Rose gözlerini Yoongi'den çekmeden uzaklaşmaya çalıştığında, Yoongi izin vermemiş ve ellerini genç kızın yanaklarında sabitlemişti. "Sana söyledi mi? Neden delirip, iddiayı kabul ettiğimi."

Rose'un gözleri sanki olabilirmiş gibi daha da kocamanlaşırken, Rose sadece kafasını iki yana sallamıştı.

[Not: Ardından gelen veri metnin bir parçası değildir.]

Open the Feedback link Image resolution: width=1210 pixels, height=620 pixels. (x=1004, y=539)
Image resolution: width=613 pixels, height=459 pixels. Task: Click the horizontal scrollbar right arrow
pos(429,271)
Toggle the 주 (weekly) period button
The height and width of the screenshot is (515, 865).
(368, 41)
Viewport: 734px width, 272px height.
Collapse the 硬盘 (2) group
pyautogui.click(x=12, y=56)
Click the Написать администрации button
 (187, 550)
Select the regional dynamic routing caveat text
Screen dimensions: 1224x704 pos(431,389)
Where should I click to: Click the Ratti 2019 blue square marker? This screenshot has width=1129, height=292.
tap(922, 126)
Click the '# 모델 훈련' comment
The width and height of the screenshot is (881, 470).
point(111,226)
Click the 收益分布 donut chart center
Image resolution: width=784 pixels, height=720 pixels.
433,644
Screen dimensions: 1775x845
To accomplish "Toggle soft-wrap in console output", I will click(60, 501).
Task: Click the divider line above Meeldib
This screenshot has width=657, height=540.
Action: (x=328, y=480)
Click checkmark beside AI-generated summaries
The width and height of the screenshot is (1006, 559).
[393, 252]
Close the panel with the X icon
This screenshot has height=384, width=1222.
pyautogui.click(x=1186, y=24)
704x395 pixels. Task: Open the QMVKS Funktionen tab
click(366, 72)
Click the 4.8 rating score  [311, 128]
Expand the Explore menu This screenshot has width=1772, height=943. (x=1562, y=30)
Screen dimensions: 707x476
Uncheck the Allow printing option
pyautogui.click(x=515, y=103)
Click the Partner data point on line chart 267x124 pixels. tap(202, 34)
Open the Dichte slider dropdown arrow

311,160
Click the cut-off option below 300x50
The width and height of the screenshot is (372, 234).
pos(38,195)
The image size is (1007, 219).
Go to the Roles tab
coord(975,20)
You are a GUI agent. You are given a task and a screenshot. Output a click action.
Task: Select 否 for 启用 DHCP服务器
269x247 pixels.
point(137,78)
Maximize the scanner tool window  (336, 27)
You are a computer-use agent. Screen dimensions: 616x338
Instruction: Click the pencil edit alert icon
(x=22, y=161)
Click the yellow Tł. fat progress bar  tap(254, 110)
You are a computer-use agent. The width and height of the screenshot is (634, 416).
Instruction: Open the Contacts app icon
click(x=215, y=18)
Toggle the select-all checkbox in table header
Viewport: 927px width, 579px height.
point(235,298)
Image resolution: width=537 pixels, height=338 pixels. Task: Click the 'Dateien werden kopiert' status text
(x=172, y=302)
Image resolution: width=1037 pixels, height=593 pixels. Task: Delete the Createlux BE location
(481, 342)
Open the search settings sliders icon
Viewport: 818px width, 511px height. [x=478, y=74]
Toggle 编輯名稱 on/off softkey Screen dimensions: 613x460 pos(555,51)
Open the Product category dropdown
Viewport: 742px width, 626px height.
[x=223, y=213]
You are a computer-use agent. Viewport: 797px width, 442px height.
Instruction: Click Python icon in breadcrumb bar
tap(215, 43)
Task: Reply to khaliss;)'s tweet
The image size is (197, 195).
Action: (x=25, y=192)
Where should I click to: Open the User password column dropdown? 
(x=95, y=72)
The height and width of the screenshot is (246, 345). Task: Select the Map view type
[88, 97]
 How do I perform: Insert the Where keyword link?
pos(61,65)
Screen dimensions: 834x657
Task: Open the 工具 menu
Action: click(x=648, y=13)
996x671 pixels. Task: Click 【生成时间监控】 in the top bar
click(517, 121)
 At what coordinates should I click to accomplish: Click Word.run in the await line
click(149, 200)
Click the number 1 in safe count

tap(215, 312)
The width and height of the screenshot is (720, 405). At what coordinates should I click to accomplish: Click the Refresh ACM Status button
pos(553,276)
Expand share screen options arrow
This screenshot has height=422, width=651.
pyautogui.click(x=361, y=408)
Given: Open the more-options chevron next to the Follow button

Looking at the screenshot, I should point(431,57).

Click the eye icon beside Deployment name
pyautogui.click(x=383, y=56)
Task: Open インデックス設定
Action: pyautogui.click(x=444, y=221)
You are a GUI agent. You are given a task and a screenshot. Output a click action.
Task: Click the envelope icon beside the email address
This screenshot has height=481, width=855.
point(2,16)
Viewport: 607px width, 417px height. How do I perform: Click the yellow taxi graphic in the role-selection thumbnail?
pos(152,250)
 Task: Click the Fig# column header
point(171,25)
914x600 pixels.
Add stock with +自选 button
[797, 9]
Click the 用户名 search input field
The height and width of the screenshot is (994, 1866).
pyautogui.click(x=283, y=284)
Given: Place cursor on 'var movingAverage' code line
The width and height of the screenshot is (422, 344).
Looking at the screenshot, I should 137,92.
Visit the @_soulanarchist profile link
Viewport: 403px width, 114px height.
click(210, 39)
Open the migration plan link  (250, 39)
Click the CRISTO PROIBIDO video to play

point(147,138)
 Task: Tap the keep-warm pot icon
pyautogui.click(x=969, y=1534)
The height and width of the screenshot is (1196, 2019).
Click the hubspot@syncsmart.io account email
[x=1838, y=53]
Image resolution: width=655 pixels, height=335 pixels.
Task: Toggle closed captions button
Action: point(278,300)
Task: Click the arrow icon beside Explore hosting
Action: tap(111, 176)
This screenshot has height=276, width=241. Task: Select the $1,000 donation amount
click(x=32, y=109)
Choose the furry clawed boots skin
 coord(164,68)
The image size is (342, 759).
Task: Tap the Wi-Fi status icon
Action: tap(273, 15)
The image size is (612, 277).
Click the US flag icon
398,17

"Bana senden hoşlandığını söyledi. Neden sinirlendiğimi bilmiyorum ama bu beni çıldırtmaya yetti.. Kafayı yiyecek gibi hissettim ama, bu duygular bana çok yabancı. Yapılabilecek en iyi şeyin iddiayı kabul etmek olduğunu sandım. O sinirle.."

"N-neden sinirlendin?"

Rose zorlukla konuştuğunda Yoongi'nin gözleri genç kızın dudaklarına kaymıştı. "Bilmiyorum." demişti daha da yaklaşırken. "Nedeni bu olabilir."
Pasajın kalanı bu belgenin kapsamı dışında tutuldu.